Problem: Your IP gets banned after 100-1000 requests.

Solutions:

  • • Use rotating residential proxies (new IP every request)
  • • Implement exponential backoff on errors
  • • Distribute requests across time (don't scrape 10K pages in 1 hour)
  • • Monitor response codes and adjust speed dynamically

Scale Your Python Scraping with netdash

67M+ residential IPs, automatic rotation, 99.9% uptime. Perfect for Python scrapers using Requests, Scrapy, or Playwright. Starting at $1.00/GB.

Frequently Asked Questions

What's the best Python library for web scraping with proxies?

For beginners: Requests + BeautifulSoup (simple, easy to learn). For production: Scrapy (built-in proxy rotation, async, scales to millions of pages). For JavaScript-heavy sites: Playwright or Selenium with proxy support. All work excellently with netdash residential proxies.

Do I need proxies for web scraping in Python?

Yes, for any serious scraping. Without proxies, you'll get IP banned after 10-100 requests on most sites. Residential proxies let you scale to millions of pages with 95%+ success rates. They're essential for e-commerce scraping, social media automation, and any protected site.

How do I avoid getting blocked while scraping with Python?

Use residential proxies (95%+ success vs 20% for datacenter), add random delays (2-5 seconds), rotate User-Agent headers, respect robots.txt, handle cookies properly, and implement retry logic.
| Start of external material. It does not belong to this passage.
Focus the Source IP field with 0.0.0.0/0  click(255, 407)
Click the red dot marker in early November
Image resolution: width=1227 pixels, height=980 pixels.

Start slow (10-100 requests) before scaling to thousands.

Can Python scrape JavaScript-rendered sites?

Standard requests library can't execute JavaScript. Use Playwright, Selenium, or Pyppeteer for JavaScript-heavy sites (SPAs, React apps). These tools support proxies and can scrape dynamic content. For API-based SPAs, reverse-engineer the API calls—it's faster than browser automation.